There are a lot of changes happening in the economy right now. There are a lot of risks. I just wrote a post about the possibility of negative interest rates. Now, in the 1970s and 1980s, what would an investor say about such a post? They’d think I was crazy to even write such a post. And they wouldn’t necessarily think that sounded like such a bad place. A place without inflation? The concern back then was that inflation would destroy an investor’s returns even if he picked the right stock. And you know what – they were right.

 

As a buy and hold investor, the risks posed by depression, deflation, and negative interest rates aren’t as bad as the risk posed by persistently high inflation. It’s easy to forget that now. You look back at Berkshire Hathaway’s results through the 1970s and you think they look pretty good. But, as Warren Buffett wrote in one of his letter to shareholders – the truth is that an investor could have done about as well simply by investing in a barrel of crude oil or an ounce of gold instead of Berkshire Hathaway stock. That’s not because Buffett wasn’t making great decisions. Buffett’s own record has gotten progressively worse each decade in terms of the value his decisions have added. His best decade as an investor was the 1950s, his best decade at Berkshire was the 1960s, then the 1970s and so on. But, during the 1970s and into the 1980s – it was very hard for an investor buying and holding high quality businesses to outperform assets like land, gold, and oil. Low amounts of inflation might be good for some businesses. For example, Grainger (GWW) has said that it benefits from inflation because its own business is deflationary. So, it can take costs out of its own distribution centers before it passes those savings on to customers. There is a time lag. And that lag can benefit the company by as much as 2% a year. Customers will eventually see the benefit of the company’s cost savings. But, the company will see them first and then only update catalog prices later.

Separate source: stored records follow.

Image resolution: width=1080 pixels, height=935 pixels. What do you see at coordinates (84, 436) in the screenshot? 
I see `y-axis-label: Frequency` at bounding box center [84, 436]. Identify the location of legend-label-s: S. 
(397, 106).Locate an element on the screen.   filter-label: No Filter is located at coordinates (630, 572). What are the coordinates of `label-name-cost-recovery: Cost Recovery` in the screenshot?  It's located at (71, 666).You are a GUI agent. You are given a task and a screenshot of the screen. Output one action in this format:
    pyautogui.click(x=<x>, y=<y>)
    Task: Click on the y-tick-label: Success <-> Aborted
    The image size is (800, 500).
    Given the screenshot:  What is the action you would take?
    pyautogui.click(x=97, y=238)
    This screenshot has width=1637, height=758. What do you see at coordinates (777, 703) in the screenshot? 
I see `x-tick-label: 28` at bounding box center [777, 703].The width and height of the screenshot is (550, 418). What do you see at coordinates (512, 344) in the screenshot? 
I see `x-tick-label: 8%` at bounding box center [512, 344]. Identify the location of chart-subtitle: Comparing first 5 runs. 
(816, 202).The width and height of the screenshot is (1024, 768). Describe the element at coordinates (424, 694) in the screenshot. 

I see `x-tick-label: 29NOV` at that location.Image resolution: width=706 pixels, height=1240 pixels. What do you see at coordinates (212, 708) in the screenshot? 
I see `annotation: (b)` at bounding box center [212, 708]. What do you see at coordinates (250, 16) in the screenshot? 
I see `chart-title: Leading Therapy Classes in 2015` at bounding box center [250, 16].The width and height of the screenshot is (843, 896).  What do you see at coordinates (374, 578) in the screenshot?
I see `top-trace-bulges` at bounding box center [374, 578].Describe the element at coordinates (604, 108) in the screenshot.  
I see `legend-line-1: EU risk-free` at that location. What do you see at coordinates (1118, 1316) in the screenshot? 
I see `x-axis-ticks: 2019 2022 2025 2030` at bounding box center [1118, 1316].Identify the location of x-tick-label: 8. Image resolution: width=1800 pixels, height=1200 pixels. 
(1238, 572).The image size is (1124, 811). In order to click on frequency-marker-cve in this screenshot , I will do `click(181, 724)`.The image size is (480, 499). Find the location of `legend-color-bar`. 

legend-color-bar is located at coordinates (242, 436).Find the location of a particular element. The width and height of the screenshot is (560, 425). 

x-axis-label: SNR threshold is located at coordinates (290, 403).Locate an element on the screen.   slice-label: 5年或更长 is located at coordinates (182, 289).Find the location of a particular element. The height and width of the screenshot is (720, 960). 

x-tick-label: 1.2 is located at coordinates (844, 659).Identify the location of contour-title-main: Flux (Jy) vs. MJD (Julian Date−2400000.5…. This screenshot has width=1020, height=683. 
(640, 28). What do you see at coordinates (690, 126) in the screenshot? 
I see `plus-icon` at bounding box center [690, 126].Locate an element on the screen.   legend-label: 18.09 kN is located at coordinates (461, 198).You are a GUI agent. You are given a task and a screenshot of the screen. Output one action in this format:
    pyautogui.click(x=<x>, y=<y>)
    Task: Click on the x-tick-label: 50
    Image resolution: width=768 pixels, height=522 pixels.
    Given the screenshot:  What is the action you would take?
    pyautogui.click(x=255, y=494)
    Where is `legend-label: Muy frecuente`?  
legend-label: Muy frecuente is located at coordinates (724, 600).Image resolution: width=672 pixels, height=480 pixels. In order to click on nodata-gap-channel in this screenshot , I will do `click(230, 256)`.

But, most businesses can really only insulate you from inflation. They can’t benefit from it. So, I’m not even sure that too much debt is a worse problem for investors to have than too much inflation. If you look at the real return on equity (nominal ROE less inflation) at companies, it has obviously been good recently. It was terrible at times in the 1970s and 1980s. There were large U.S. companies that weren’t creating any real – inflation adjusted – value for shareholders. You could buy the Dow near book value and it would just manage to preserve your real purchasing power – not help grow your actual wealth.

 

The problem here is not with the world economy. It’s with your framing of your situation. Even if there was a problem with the world economy – and there is always some problem – you need to frame your behavior in terms of your own problems and your own opportunities. What can you do today to make your situation better? It’s not enough to have an opinion about what is or what isn’t true about the world. You need to have an opinion that’s useful to you as an investor. You need an idea about how you can get to work doing something to improve your own situation.